◆ **PASSAGE FOR REVIEW**:
========================================

HOUSTON – Harris County Judge Lina Hidalgo spoke to the community Tuesday on the county’s efforts to slow the spread of COVID-19 and encouraged eligible residents to obtain their second booster as a new omicron variant emerges. Hidalgo was joined by Erica Brown, MD, MBA, FACHE, of Harris County Public Health.
Together, they stressed the importance of getting vaccinated and a booster shot, for those who haven’t, and for those who qualify to get a second booster now approved by the Food and Drug Administration (FDA).
“We have more testing and treatment available than ever, but the vaccines are our strongest defense,” Hidalgo said.
Hidalgo explained that, after 25 months of fighting to slow the spread of COVID, her office wanted to share some positive news.
Hidalgo said the COVID ICUs in hospitals and general populations are at their lowest points since May of 2020.
“We need that for our community, we need that for our economy,” she said.
That doesn’t necessarily mean that the pandemic is completely over.
Hidalgo explained that while the hospitalizations have come down, new cases have stopped decreasing and are plateauing, and what we’ve seen in the past is that it is possible that, once they start plateauing, they go right back up.

========================================

◆ **EXERCISE 1**:
In the Harris County COVID-19 report, who joined Judge Lina Hidalgo in speaking to the community?
◆ **EXERCISE 2**:
Reproduce the Harris County COVID-19 report word for word from "Hidalgo explained that while" to "right back up.".
The lines that come after this text are not needed.

◆ **Stored data entries**:

========================================

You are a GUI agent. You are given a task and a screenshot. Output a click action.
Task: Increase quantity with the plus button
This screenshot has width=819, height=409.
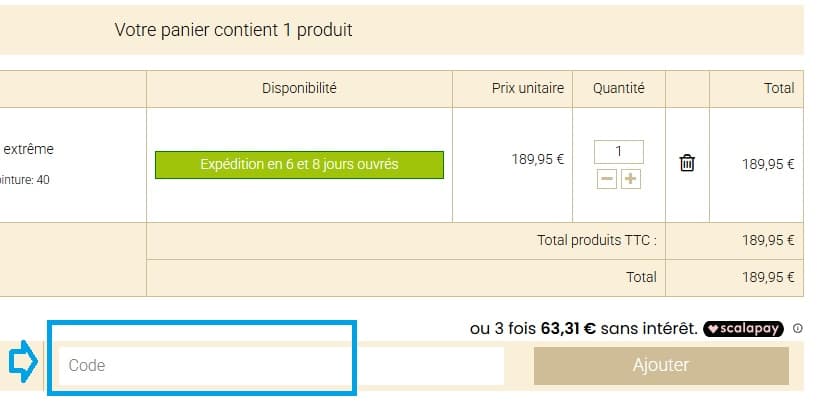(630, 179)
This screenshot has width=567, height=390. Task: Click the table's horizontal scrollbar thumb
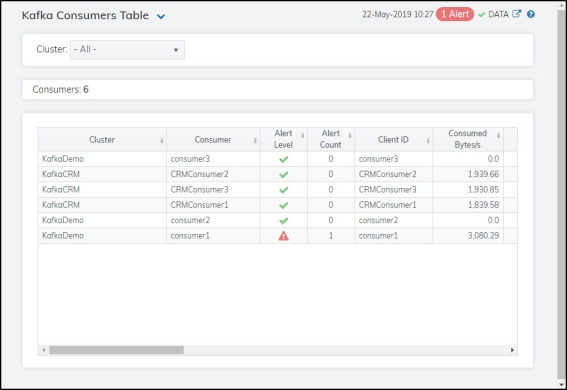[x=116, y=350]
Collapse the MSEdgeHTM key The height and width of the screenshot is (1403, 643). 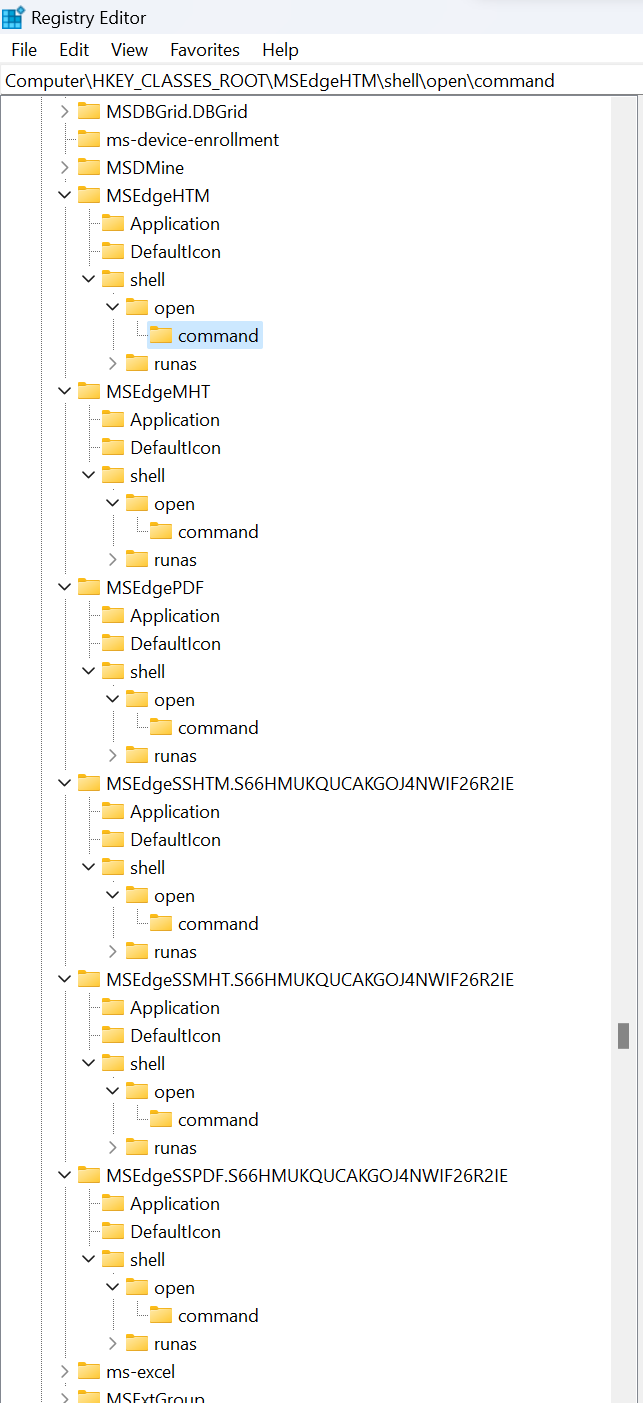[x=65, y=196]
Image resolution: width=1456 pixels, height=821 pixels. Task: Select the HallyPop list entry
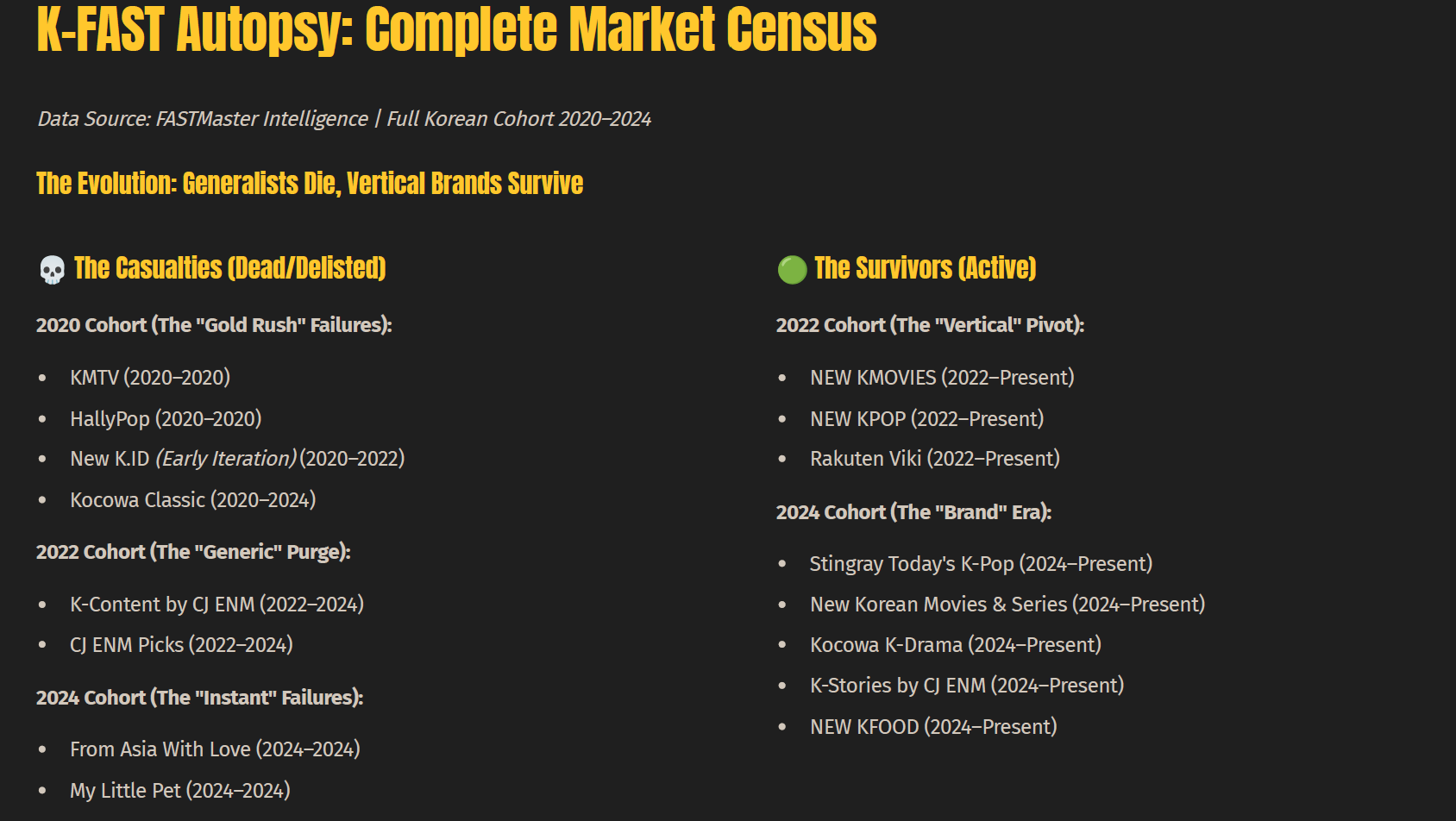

========================================

◆ **REPLY 1**:
Erica Brown, MD, MBA, FACHE, of Harris County Public Health.

◆ **REPLY 2**:
Hidalgo explained that while the hospitalizations have come down, new cases have stopped decreasing and are plateauing, and what we’ve seen in the past is that it is possible that, once they start plateauing, they go right back up.